Task description:
Write out every record in full, exactly as written, please.

Listed records:
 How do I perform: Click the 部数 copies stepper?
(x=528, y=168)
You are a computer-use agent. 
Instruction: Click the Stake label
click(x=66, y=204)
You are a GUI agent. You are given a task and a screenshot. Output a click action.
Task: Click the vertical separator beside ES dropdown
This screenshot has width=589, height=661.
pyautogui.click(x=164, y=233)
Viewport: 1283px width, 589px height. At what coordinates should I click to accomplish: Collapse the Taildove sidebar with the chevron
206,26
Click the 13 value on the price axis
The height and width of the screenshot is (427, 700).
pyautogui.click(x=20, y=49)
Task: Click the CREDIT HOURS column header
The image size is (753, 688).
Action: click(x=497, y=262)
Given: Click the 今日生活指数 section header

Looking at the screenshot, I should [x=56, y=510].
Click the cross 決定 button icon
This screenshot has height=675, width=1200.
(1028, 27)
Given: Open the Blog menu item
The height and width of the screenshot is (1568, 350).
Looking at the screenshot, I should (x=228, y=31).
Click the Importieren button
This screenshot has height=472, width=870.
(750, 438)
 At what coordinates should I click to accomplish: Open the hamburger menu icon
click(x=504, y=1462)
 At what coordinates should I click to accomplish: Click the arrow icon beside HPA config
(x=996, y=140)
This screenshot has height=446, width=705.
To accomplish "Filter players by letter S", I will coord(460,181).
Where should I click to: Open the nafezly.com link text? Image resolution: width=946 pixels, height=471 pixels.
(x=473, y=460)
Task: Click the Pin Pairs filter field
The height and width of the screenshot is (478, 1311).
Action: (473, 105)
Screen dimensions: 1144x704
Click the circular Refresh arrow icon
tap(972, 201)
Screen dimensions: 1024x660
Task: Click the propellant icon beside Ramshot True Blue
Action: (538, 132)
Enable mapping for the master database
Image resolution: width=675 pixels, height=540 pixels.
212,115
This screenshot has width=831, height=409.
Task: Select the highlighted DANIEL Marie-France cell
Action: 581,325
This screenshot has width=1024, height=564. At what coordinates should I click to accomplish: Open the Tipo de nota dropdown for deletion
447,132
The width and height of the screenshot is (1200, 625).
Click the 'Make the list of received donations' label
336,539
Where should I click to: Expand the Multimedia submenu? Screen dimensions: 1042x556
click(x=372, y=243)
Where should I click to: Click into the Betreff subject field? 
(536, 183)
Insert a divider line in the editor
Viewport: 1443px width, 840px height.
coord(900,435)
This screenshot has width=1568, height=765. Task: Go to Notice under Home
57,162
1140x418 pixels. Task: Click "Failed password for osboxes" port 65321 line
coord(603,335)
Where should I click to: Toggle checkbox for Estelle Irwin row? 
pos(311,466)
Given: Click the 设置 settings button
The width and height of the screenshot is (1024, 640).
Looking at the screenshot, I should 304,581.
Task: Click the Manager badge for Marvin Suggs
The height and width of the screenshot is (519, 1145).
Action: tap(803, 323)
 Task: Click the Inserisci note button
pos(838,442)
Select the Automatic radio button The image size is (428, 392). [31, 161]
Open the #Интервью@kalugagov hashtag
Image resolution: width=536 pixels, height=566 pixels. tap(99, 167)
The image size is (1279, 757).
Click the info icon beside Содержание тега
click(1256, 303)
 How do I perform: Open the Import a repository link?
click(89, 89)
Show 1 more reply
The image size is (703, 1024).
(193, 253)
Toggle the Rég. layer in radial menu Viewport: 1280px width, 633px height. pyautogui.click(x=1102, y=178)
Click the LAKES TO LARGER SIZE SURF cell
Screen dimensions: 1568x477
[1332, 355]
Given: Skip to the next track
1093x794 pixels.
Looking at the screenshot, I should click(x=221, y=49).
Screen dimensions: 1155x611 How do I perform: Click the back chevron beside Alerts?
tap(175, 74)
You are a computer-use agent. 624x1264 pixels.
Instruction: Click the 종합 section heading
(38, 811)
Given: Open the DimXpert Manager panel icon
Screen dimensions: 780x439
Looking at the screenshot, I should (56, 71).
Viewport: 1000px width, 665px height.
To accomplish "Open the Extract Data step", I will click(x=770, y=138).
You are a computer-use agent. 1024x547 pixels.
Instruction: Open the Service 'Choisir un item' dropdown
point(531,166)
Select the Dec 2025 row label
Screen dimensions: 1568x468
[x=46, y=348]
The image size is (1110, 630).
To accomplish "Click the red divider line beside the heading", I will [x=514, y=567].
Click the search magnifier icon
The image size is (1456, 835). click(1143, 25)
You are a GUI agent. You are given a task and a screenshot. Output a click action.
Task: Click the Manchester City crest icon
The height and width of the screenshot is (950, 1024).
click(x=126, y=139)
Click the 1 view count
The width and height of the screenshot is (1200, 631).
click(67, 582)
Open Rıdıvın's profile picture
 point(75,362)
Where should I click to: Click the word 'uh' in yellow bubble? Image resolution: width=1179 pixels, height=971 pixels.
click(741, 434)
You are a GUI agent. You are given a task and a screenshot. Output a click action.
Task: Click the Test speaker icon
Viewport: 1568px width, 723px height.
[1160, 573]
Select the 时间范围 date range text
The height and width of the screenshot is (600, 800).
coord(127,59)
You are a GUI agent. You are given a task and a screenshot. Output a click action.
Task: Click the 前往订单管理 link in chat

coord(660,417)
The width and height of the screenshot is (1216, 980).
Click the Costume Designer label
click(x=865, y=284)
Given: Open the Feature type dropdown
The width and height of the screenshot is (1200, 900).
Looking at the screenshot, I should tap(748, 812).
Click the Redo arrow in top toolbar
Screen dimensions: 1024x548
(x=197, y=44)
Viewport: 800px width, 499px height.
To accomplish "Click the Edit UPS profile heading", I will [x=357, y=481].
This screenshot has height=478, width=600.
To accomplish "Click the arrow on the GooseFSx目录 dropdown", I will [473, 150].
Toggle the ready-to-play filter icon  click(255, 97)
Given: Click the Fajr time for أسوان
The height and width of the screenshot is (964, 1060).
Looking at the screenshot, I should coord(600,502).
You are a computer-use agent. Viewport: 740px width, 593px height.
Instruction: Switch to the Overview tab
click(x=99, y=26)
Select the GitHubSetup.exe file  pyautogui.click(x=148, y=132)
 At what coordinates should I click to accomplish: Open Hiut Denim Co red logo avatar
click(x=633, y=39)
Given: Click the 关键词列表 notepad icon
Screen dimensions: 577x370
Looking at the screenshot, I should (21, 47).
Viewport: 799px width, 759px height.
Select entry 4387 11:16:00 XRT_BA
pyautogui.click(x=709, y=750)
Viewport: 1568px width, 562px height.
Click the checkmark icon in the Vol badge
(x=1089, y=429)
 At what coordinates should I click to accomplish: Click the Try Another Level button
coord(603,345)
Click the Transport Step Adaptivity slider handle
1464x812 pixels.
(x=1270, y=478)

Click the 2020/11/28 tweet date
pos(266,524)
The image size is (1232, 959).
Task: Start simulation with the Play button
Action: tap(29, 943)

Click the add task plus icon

Exercise output:
 How do I perform: Click the 部数 copies stepper?
(x=528, y=168)
You are a computer-use agent. 
Instruction: Click the Stake label
click(x=66, y=204)
You are a GUI agent. You are given a task and a screenshot. Output a click action.
Task: Click the vertical separator beside ES dropdown
This screenshot has width=589, height=661.
pyautogui.click(x=164, y=233)
Viewport: 1283px width, 589px height. At what coordinates should I click to accomplish: Collapse the Taildove sidebar with the chevron
206,26
Click the 13 value on the price axis
The height and width of the screenshot is (427, 700).
pyautogui.click(x=20, y=49)
Task: Click the CREDIT HOURS column header
The image size is (753, 688).
Action: click(x=497, y=262)
Given: Click the 今日生活指数 section header

Looking at the screenshot, I should [x=56, y=510].
Click the cross 決定 button icon
This screenshot has height=675, width=1200.
(1028, 27)
Given: Open the Blog menu item
The height and width of the screenshot is (1568, 350).
Looking at the screenshot, I should (x=228, y=31).
Click the Importieren button
This screenshot has height=472, width=870.
(750, 438)
 At what coordinates should I click to accomplish: Open the hamburger menu icon
click(x=504, y=1462)
 At what coordinates should I click to accomplish: Click the arrow icon beside HPA config
(x=996, y=140)
This screenshot has height=446, width=705.
To accomplish "Filter players by letter S", I will coord(460,181).
Where should I click to: Open the nafezly.com link text? Image resolution: width=946 pixels, height=471 pixels.
(x=473, y=460)
Task: Click the Pin Pairs filter field
The height and width of the screenshot is (478, 1311).
Action: (473, 105)
Screen dimensions: 1144x704
Click the circular Refresh arrow icon
tap(972, 201)
Screen dimensions: 1024x660
Task: Click the propellant icon beside Ramshot True Blue
Action: (538, 132)
Enable mapping for the master database
Image resolution: width=675 pixels, height=540 pixels.
212,115
This screenshot has width=831, height=409.
Task: Select the highlighted DANIEL Marie-France cell
Action: 581,325
This screenshot has width=1024, height=564. At what coordinates should I click to accomplish: Open the Tipo de nota dropdown for deletion
447,132
The width and height of the screenshot is (1200, 625).
Click the 'Make the list of received donations' label
336,539
Where should I click to: Expand the Multimedia submenu? Screen dimensions: 1042x556
click(x=372, y=243)
Where should I click to: Click into the Betreff subject field? 
(536, 183)
Insert a divider line in the editor
Viewport: 1443px width, 840px height.
coord(900,435)
This screenshot has width=1568, height=765. Task: Go to Notice under Home
57,162
1140x418 pixels. Task: Click "Failed password for osboxes" port 65321 line
coord(603,335)
Where should I click to: Toggle checkbox for Estelle Irwin row? 
pos(311,466)
Given: Click the 设置 settings button
The width and height of the screenshot is (1024, 640).
Looking at the screenshot, I should 304,581.
Task: Click the Manager badge for Marvin Suggs
The height and width of the screenshot is (519, 1145).
Action: tap(803, 323)
 Task: Click the Inserisci note button
pos(838,442)
Select the Automatic radio button The image size is (428, 392). [31, 161]
Open the #Интервью@kalugagov hashtag
Image resolution: width=536 pixels, height=566 pixels. tap(99, 167)
The image size is (1279, 757).
Click the info icon beside Содержание тега
click(1256, 303)
 How do I perform: Open the Import a repository link?
click(89, 89)
Show 1 more reply
The image size is (703, 1024).
(193, 253)
Toggle the Rég. layer in radial menu Viewport: 1280px width, 633px height. pyautogui.click(x=1102, y=178)
Click the LAKES TO LARGER SIZE SURF cell
Screen dimensions: 1568x477
[1332, 355]
Given: Skip to the next track
1093x794 pixels.
Looking at the screenshot, I should click(x=221, y=49).
Screen dimensions: 1155x611 How do I perform: Click the back chevron beside Alerts?
tap(175, 74)
You are a computer-use agent. 624x1264 pixels.
Instruction: Click the 종합 section heading
(38, 811)
Given: Open the DimXpert Manager panel icon
Screen dimensions: 780x439
Looking at the screenshot, I should (56, 71).
Viewport: 1000px width, 665px height.
To accomplish "Open the Extract Data step", I will click(x=770, y=138).
You are a computer-use agent. 1024x547 pixels.
Instruction: Open the Service 'Choisir un item' dropdown
point(531,166)
Select the Dec 2025 row label
Screen dimensions: 1568x468
[x=46, y=348]
The image size is (1110, 630).
To accomplish "Click the red divider line beside the heading", I will [x=514, y=567].
Click the search magnifier icon
The image size is (1456, 835). click(1143, 25)
You are a GUI agent. You are given a task and a screenshot. Output a click action.
Task: Click the Manchester City crest icon
The height and width of the screenshot is (950, 1024).
click(x=126, y=139)
Click the 1 view count
The width and height of the screenshot is (1200, 631).
click(67, 582)
Open Rıdıvın's profile picture
 point(75,362)
Where should I click to: Click the word 'uh' in yellow bubble? Image resolution: width=1179 pixels, height=971 pixels.
click(741, 434)
You are a GUI agent. You are given a task and a screenshot. Output a click action.
Task: Click the Test speaker icon
Viewport: 1568px width, 723px height.
[1160, 573]
Select the 时间范围 date range text
The height and width of the screenshot is (600, 800).
coord(127,59)
You are a GUI agent. You are given a task and a screenshot. Output a click action.
Task: Click the 前往订单管理 link in chat

coord(660,417)
The width and height of the screenshot is (1216, 980).
Click the Costume Designer label
click(x=865, y=284)
Given: Open the Feature type dropdown
The width and height of the screenshot is (1200, 900).
Looking at the screenshot, I should tap(748, 812).
Click the Redo arrow in top toolbar
Screen dimensions: 1024x548
(x=197, y=44)
Viewport: 800px width, 499px height.
To accomplish "Click the Edit UPS profile heading", I will [x=357, y=481].
This screenshot has height=478, width=600.
To accomplish "Click the arrow on the GooseFSx目录 dropdown", I will [473, 150].
Toggle the ready-to-play filter icon  click(255, 97)
Given: Click the Fajr time for أسوان
The height and width of the screenshot is (964, 1060).
Looking at the screenshot, I should coord(600,502).
You are a computer-use agent. Viewport: 740px width, 593px height.
Instruction: Switch to the Overview tab
click(x=99, y=26)
Select the GitHubSetup.exe file  pyautogui.click(x=148, y=132)
 At what coordinates should I click to accomplish: Open Hiut Denim Co red logo avatar
click(x=633, y=39)
Given: Click the 关键词列表 notepad icon
Screen dimensions: 577x370
Looking at the screenshot, I should (21, 47).
Viewport: 799px width, 759px height.
Select entry 4387 11:16:00 XRT_BA
pyautogui.click(x=709, y=750)
Viewport: 1568px width, 562px height.
Click the checkmark icon in the Vol badge
(x=1089, y=429)
 At what coordinates should I click to accomplish: Click the Try Another Level button
coord(603,345)
Click the Transport Step Adaptivity slider handle
1464x812 pixels.
(x=1270, y=478)

Click the 2020/11/28 tweet date
pos(266,524)
The image size is (1232, 959).
Task: Start simulation with the Play button
Action: tap(29, 943)

Click the add task plus icon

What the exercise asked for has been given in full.